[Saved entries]

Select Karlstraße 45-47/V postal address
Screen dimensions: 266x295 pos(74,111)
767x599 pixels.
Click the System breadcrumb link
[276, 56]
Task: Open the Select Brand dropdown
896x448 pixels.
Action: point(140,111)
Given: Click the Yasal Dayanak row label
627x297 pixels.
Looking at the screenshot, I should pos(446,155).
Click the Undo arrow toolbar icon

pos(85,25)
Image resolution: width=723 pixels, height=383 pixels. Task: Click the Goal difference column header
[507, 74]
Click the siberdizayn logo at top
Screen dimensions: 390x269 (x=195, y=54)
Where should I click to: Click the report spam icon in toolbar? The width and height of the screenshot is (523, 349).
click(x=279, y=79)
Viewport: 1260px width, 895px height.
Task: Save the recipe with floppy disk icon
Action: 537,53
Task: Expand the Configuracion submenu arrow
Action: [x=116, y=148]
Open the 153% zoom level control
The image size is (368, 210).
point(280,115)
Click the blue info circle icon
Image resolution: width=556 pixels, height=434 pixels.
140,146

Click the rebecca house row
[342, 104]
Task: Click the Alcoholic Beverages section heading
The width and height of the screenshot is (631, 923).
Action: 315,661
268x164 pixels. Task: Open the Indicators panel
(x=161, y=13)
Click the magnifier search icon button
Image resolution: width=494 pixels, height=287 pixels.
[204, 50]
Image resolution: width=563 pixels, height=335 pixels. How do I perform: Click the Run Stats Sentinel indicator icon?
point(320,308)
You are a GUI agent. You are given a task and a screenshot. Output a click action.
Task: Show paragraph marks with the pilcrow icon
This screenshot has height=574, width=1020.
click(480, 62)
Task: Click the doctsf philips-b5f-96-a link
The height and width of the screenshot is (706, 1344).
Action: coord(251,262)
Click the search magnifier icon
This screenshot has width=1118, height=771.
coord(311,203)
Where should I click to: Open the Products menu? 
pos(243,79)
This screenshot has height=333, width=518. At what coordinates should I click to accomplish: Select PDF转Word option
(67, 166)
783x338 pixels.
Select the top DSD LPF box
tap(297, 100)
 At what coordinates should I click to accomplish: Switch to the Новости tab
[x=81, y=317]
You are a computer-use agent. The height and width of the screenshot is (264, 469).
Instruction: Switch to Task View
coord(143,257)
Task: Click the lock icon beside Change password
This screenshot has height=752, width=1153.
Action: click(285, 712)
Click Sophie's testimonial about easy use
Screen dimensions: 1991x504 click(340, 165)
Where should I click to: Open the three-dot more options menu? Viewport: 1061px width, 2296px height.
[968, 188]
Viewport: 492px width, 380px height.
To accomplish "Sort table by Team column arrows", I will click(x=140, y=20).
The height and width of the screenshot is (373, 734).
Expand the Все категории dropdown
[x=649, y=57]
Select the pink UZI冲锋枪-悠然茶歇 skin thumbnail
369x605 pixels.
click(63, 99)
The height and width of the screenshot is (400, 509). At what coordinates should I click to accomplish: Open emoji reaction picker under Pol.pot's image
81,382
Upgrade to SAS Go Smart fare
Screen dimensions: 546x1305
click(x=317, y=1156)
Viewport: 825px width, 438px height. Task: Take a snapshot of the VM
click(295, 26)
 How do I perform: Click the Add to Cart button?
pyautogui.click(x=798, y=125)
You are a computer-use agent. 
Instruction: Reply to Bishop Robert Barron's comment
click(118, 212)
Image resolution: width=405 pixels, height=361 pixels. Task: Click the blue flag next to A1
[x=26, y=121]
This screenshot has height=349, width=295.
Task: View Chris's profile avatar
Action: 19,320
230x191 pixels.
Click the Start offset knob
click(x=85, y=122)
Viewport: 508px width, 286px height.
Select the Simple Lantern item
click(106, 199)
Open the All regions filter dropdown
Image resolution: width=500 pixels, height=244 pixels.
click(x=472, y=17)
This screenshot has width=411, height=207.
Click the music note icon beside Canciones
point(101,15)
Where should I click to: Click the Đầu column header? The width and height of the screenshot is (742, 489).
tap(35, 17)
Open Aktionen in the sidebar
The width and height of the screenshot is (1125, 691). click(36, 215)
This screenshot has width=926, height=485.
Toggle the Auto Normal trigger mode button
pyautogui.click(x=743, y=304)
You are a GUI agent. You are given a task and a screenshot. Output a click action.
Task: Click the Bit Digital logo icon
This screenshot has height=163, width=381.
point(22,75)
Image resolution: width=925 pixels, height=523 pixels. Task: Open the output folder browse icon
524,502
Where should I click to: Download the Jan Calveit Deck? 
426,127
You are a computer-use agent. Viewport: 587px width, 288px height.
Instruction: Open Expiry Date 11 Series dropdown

→ **Exercise requirements**
Every line of the data should be output exactly as it was given.

→ **Written solution**
Select Karlstraße 45-47/V postal address
Screen dimensions: 266x295 pos(74,111)
767x599 pixels.
Click the System breadcrumb link
[276, 56]
Task: Open the Select Brand dropdown
896x448 pixels.
Action: point(140,111)
Given: Click the Yasal Dayanak row label
627x297 pixels.
Looking at the screenshot, I should pos(446,155).
Click the Undo arrow toolbar icon

pos(85,25)
Image resolution: width=723 pixels, height=383 pixels. Task: Click the Goal difference column header
[507, 74]
Click the siberdizayn logo at top
Screen dimensions: 390x269 (x=195, y=54)
Where should I click to: Click the report spam icon in toolbar? The width and height of the screenshot is (523, 349).
click(x=279, y=79)
Viewport: 1260px width, 895px height.
Task: Save the recipe with floppy disk icon
Action: 537,53
Task: Expand the Configuracion submenu arrow
Action: [x=116, y=148]
Open the 153% zoom level control
The image size is (368, 210).
point(280,115)
Click the blue info circle icon
Image resolution: width=556 pixels, height=434 pixels.
140,146

Click the rebecca house row
[342, 104]
Task: Click the Alcoholic Beverages section heading
The width and height of the screenshot is (631, 923).
Action: 315,661
268x164 pixels. Task: Open the Indicators panel
(x=161, y=13)
Click the magnifier search icon button
Image resolution: width=494 pixels, height=287 pixels.
[204, 50]
Image resolution: width=563 pixels, height=335 pixels. How do I perform: Click the Run Stats Sentinel indicator icon?
point(320,308)
You are a GUI agent. You are given a task and a screenshot. Output a click action.
Task: Show paragraph marks with the pilcrow icon
This screenshot has height=574, width=1020.
click(480, 62)
Task: Click the doctsf philips-b5f-96-a link
The height and width of the screenshot is (706, 1344).
Action: coord(251,262)
Click the search magnifier icon
This screenshot has width=1118, height=771.
coord(311,203)
Where should I click to: Open the Products menu? 
pos(243,79)
This screenshot has height=333, width=518. At what coordinates should I click to accomplish: Select PDF转Word option
(67, 166)
783x338 pixels.
Select the top DSD LPF box
tap(297, 100)
 At what coordinates should I click to accomplish: Switch to the Новости tab
[x=81, y=317]
You are a computer-use agent. The height and width of the screenshot is (264, 469).
Instruction: Switch to Task View
coord(143,257)
Task: Click the lock icon beside Change password
This screenshot has height=752, width=1153.
Action: click(285, 712)
Click Sophie's testimonial about easy use
Screen dimensions: 1991x504 click(340, 165)
Where should I click to: Open the three-dot more options menu? Viewport: 1061px width, 2296px height.
[968, 188]
Viewport: 492px width, 380px height.
To accomplish "Sort table by Team column arrows", I will click(x=140, y=20).
The height and width of the screenshot is (373, 734).
Expand the Все категории dropdown
[x=649, y=57]
Select the pink UZI冲锋枪-悠然茶歇 skin thumbnail
369x605 pixels.
click(63, 99)
The height and width of the screenshot is (400, 509). At what coordinates should I click to accomplish: Open emoji reaction picker under Pol.pot's image
81,382
Upgrade to SAS Go Smart fare
Screen dimensions: 546x1305
click(x=317, y=1156)
Viewport: 825px width, 438px height. Task: Take a snapshot of the VM
click(295, 26)
 How do I perform: Click the Add to Cart button?
pyautogui.click(x=798, y=125)
You are a computer-use agent. 
Instruction: Reply to Bishop Robert Barron's comment
click(118, 212)
Image resolution: width=405 pixels, height=361 pixels. Task: Click the blue flag next to A1
[x=26, y=121]
This screenshot has height=349, width=295.
Task: View Chris's profile avatar
Action: 19,320
230x191 pixels.
Click the Start offset knob
click(x=85, y=122)
Viewport: 508px width, 286px height.
Select the Simple Lantern item
click(106, 199)
Open the All regions filter dropdown
Image resolution: width=500 pixels, height=244 pixels.
click(x=472, y=17)
This screenshot has width=411, height=207.
Click the music note icon beside Canciones
point(101,15)
Where should I click to: Click the Đầu column header? The width and height of the screenshot is (742, 489).
tap(35, 17)
Open Aktionen in the sidebar
The width and height of the screenshot is (1125, 691). click(36, 215)
This screenshot has width=926, height=485.
Toggle the Auto Normal trigger mode button
pyautogui.click(x=743, y=304)
You are a GUI agent. You are given a task and a screenshot. Output a click action.
Task: Click the Bit Digital logo icon
This screenshot has height=163, width=381.
point(22,75)
Image resolution: width=925 pixels, height=523 pixels. Task: Open the output folder browse icon
524,502
Where should I click to: Download the Jan Calveit Deck? 
426,127
You are a computer-use agent. Viewport: 587px width, 288px height.
Instruction: Open Expiry Date 11 Series dropdown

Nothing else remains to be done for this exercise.